Managing long-running operations (LROs)

This page describes how to manage the lifecycle of a Document AI API Long-Running Operation (LRO).

Long-Running Operations are returned when method calls might take a long time to complete. The Document AI API creates an LRO every time you call projects.locations.processors.batchProcess through the API or Client Libraries. The LRO tracks the status of the processing job.

You can use the operations methods that the Document AI API provides to check the status of LROs. You can also list, poll, or cancel LROs.

LROs are managed at the Google Cloud project and location level. When making a request to the API, include the Google Cloud project and the location in which the LRO is running.
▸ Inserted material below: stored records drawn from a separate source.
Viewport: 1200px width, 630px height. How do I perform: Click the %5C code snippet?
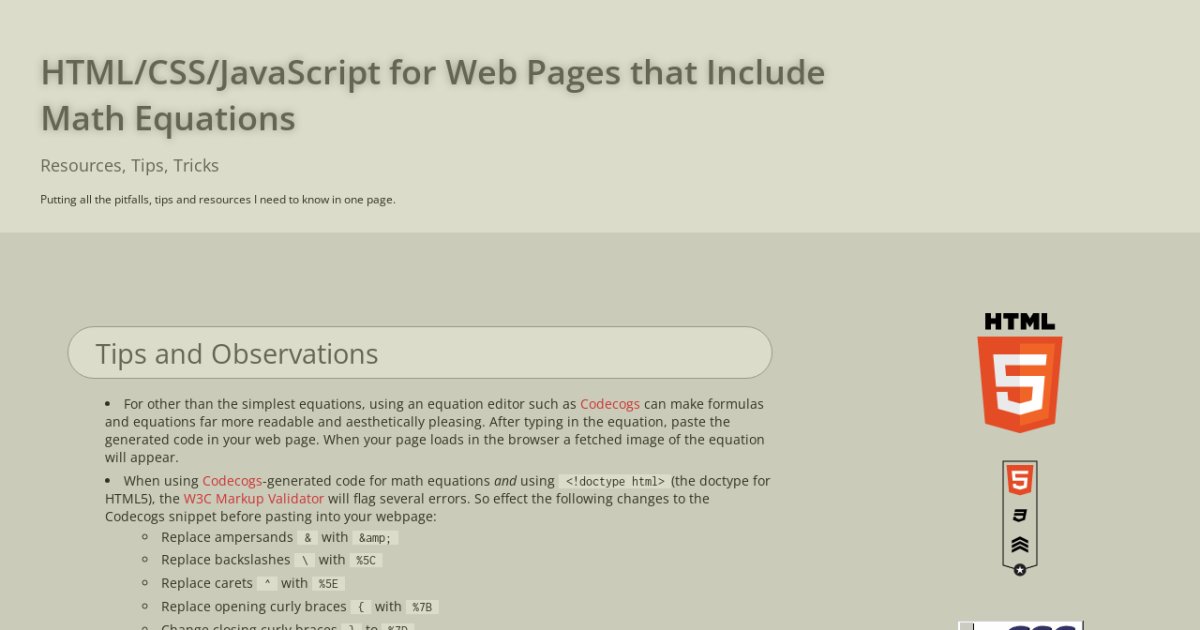pos(365,561)
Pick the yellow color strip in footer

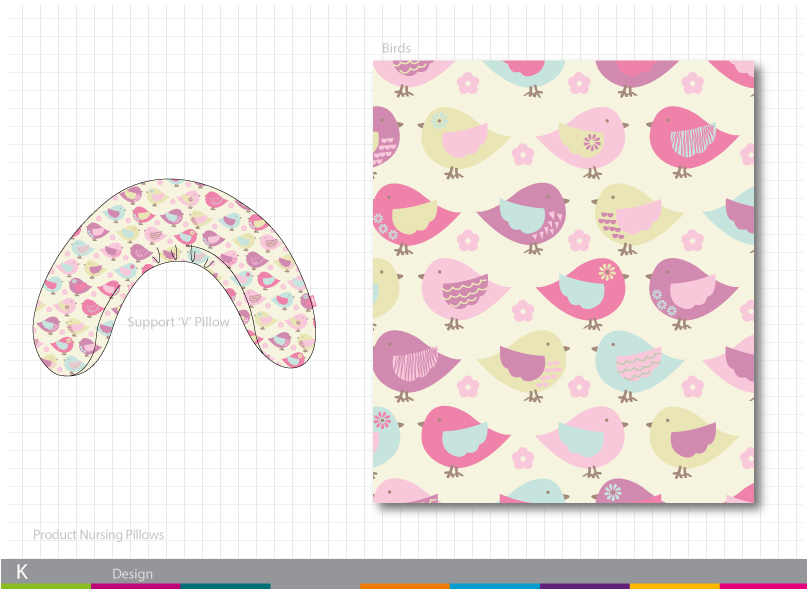[x=674, y=586]
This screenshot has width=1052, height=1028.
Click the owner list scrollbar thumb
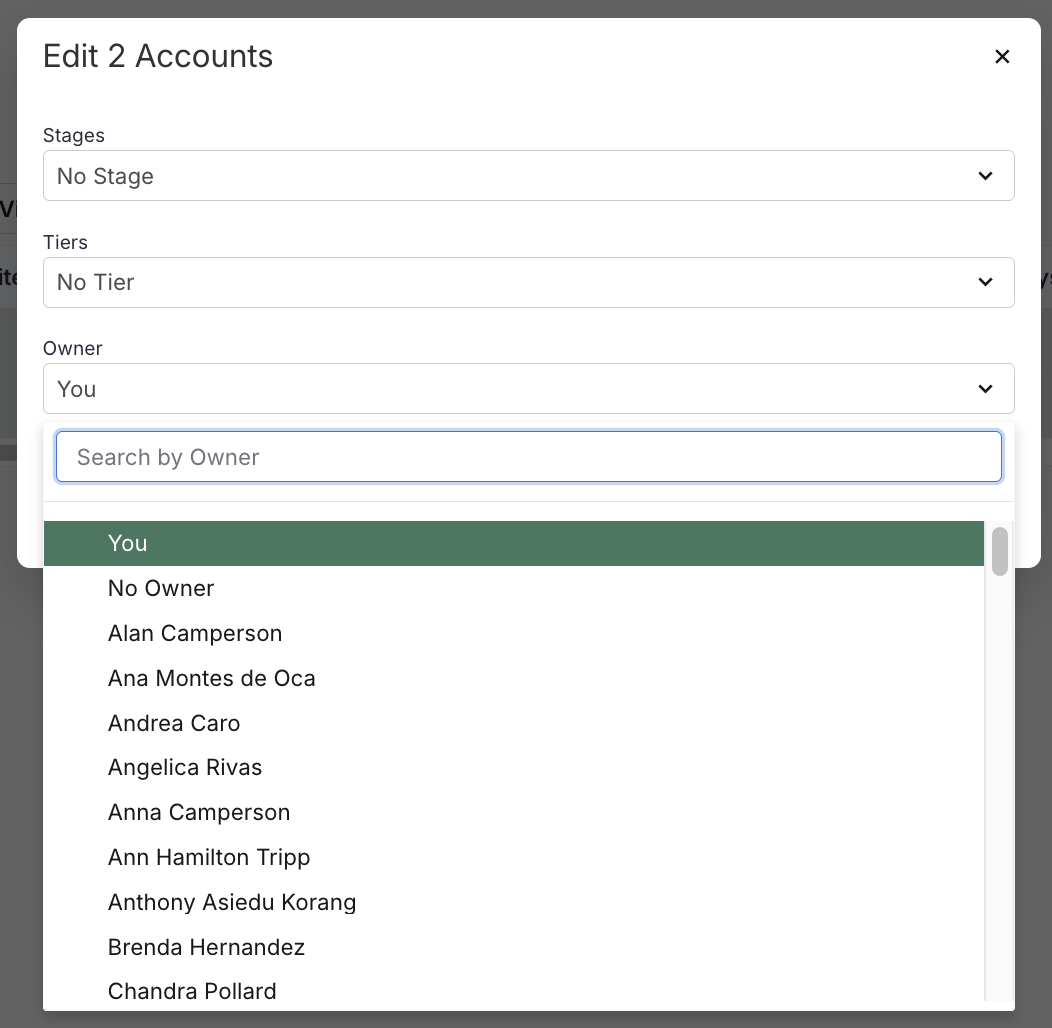pyautogui.click(x=999, y=552)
The record of an LRO is kept for approximately 30 days after the LRO finishes, meaning that you cannot view or list an LRO after that point.

Getting details about a long-running operation

The following samples show how to get details about an LRO.

To get the status of and view details about an LRO, call the projects.locations.operations.get method.

REST & CMD LINE

Suppose that you receive the following response after calling projects.locations.processors.batchProcess:

{
  "name": "projects/PROJECT_NUMBER/locations/LOCATION/operations/OPERATION_ID"
}

The name value in the response shows that the Document AI API created an LRO named projects/PROJECT_NUMBER/locations/LOCATION/operations/OPERATION_ID.

You can also retrieve the LRO name by listing long-running operations.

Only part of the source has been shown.